Como minha nona, Beatrice, era nascida na mesma região de Cosenza, quando nos levava à reza, aos ritos do Mês de Maria, que me fez adorar o mês de maio, sempre procurava encontrar seus paesani (patrícios) e aí é que a gente conversava só entre nós, crianças, pois as conversas entre os adultos era impossível entender, já que falavam em calabrês, que não é um dialeto do italiano, o calabrês é uma língua independente, com sua estrutura e vocabulário próprios. O calabrês faz parte do grupo linguístico classificado como línguas neolatinas.

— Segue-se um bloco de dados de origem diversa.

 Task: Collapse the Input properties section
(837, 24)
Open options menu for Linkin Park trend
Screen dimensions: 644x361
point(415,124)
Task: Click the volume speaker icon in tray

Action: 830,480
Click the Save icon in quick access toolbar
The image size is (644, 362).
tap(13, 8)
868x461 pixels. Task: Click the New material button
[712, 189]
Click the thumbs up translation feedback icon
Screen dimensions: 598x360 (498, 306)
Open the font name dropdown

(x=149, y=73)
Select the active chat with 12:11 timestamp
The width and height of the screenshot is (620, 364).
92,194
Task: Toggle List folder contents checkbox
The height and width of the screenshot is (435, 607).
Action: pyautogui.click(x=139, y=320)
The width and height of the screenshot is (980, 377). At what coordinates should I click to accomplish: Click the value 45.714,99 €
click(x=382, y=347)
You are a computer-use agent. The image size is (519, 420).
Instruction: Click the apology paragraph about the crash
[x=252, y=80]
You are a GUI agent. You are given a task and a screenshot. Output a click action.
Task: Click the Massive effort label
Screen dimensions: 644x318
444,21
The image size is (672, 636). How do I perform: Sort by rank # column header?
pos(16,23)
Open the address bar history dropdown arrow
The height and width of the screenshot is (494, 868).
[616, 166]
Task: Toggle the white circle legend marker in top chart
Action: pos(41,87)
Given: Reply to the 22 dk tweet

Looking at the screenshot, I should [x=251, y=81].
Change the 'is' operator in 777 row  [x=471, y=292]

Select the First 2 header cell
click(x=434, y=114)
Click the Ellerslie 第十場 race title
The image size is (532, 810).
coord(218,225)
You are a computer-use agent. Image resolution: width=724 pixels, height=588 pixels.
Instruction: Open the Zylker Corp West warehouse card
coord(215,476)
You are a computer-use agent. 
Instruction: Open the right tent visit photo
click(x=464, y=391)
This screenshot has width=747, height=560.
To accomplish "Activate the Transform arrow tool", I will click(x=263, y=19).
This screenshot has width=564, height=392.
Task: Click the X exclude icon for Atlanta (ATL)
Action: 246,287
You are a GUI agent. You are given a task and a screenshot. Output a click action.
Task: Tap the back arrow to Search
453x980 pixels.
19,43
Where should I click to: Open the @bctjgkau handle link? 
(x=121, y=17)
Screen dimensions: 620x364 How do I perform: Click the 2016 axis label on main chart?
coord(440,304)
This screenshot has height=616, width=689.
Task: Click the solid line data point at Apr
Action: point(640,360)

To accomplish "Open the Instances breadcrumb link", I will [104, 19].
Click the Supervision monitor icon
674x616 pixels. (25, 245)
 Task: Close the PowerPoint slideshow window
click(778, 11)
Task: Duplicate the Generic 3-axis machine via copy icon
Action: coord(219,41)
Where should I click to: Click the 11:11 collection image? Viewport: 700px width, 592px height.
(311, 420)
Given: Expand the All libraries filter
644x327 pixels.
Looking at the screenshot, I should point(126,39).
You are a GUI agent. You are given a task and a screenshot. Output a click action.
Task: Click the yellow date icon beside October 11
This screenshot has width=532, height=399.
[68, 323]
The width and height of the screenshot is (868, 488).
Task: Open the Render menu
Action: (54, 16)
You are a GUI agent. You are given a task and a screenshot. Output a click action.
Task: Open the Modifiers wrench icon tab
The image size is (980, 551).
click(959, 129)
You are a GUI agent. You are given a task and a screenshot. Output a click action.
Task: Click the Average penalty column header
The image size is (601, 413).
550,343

Dos onze filhos do Sr. Michele, que com o passar do tempo passou a ser chamado de Miguel, dois faleceram ainda muito crianças, quatro mudaram-se para viver em São Paulo e um deles, o Antonio foi estudar medicina no Rio de Janeiro, onde formou-se, casou-se e passou a clinicar.

Dos onze filhos, seis estão vivos, a Hermínia vive em São Paulo, o Natal que é dentista, vive em Rio Claro e quatro conservam sua vida em Itápolis, o José, o Luís, a Maria e o Francisco, que nasceu Francesco. Como podem ver, trata-se de uma família que cravou seus laços em nossa cidade, trocando com ela uma grande empatia, muito carinho e devoção.

O que me impressionou na bela história dessa família foi saber que Michele Montera, já conhecido como Sr. Miguel, embora cidadão enraizado em Itápolis, terra que escolheu para crescer como ser humano e como chefe de família, nunca esqueceu sua terra natal, conservou até à morte as nítidas lembranças de sua Malita e da  participação que teve na 1ª Guerra Mundial. Prova dessa nostalgia eram seus olhos marejados de lágrimas cada vez que falava das belezas de seu paese natale ou  das tragédias que  experimentou ao defendê-lo.